* _WHAT THE TASK REQUIRES_:
Give back all of the data, word for word.

* _PROVIDED DATA_:
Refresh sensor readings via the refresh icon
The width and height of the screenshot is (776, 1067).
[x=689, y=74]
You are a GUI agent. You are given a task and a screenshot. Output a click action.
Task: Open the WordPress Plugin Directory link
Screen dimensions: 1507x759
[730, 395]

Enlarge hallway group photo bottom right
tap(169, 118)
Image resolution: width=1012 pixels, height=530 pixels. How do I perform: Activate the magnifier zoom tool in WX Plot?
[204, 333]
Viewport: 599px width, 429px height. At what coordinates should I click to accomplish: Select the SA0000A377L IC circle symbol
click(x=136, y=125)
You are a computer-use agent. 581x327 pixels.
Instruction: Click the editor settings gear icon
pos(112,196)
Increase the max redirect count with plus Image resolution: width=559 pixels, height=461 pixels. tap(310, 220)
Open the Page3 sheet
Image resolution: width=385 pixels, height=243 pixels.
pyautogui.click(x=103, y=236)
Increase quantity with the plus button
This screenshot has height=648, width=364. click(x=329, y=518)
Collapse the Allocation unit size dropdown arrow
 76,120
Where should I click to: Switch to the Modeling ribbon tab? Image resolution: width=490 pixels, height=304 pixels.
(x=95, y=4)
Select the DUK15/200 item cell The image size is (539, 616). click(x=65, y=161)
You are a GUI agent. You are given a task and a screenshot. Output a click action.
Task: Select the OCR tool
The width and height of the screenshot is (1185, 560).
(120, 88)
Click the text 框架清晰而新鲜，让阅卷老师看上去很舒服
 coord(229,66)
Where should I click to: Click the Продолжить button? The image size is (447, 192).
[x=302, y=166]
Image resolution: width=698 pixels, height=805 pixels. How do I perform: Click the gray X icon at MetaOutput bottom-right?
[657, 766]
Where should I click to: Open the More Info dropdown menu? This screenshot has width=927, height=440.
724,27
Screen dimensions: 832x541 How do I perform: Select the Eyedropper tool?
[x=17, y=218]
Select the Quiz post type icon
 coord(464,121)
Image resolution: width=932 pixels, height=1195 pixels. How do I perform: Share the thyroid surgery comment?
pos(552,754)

* _ANSWER BOX_:
Refresh sensor readings via the refresh icon
The width and height of the screenshot is (776, 1067).
[x=689, y=74]
You are a GUI agent. You are given a task and a screenshot. Output a click action.
Task: Open the WordPress Plugin Directory link
Screen dimensions: 1507x759
[730, 395]

Enlarge hallway group photo bottom right
tap(169, 118)
Image resolution: width=1012 pixels, height=530 pixels. How do I perform: Activate the magnifier zoom tool in WX Plot?
[204, 333]
Viewport: 599px width, 429px height. At what coordinates should I click to accomplish: Select the SA0000A377L IC circle symbol
click(x=136, y=125)
You are a computer-use agent. 581x327 pixels.
Instruction: Click the editor settings gear icon
pos(112,196)
Increase the max redirect count with plus Image resolution: width=559 pixels, height=461 pixels. tap(310, 220)
Open the Page3 sheet
Image resolution: width=385 pixels, height=243 pixels.
pyautogui.click(x=103, y=236)
Increase quantity with the plus button
This screenshot has height=648, width=364. click(x=329, y=518)
Collapse the Allocation unit size dropdown arrow
 76,120
Where should I click to: Switch to the Modeling ribbon tab? Image resolution: width=490 pixels, height=304 pixels.
(x=95, y=4)
Select the DUK15/200 item cell The image size is (539, 616). click(x=65, y=161)
You are a GUI agent. You are given a task and a screenshot. Output a click action.
Task: Select the OCR tool
The width and height of the screenshot is (1185, 560).
(120, 88)
Click the text 框架清晰而新鲜，让阅卷老师看上去很舒服
 coord(229,66)
Where should I click to: Click the Продолжить button? The image size is (447, 192).
[x=302, y=166]
Image resolution: width=698 pixels, height=805 pixels. How do I perform: Click the gray X icon at MetaOutput bottom-right?
[657, 766]
Where should I click to: Open the More Info dropdown menu? This screenshot has width=927, height=440.
724,27
Screen dimensions: 832x541 How do I perform: Select the Eyedropper tool?
[x=17, y=218]
Select the Quiz post type icon
 coord(464,121)
Image resolution: width=932 pixels, height=1195 pixels. How do I perform: Share the thyroid surgery comment?
pos(552,754)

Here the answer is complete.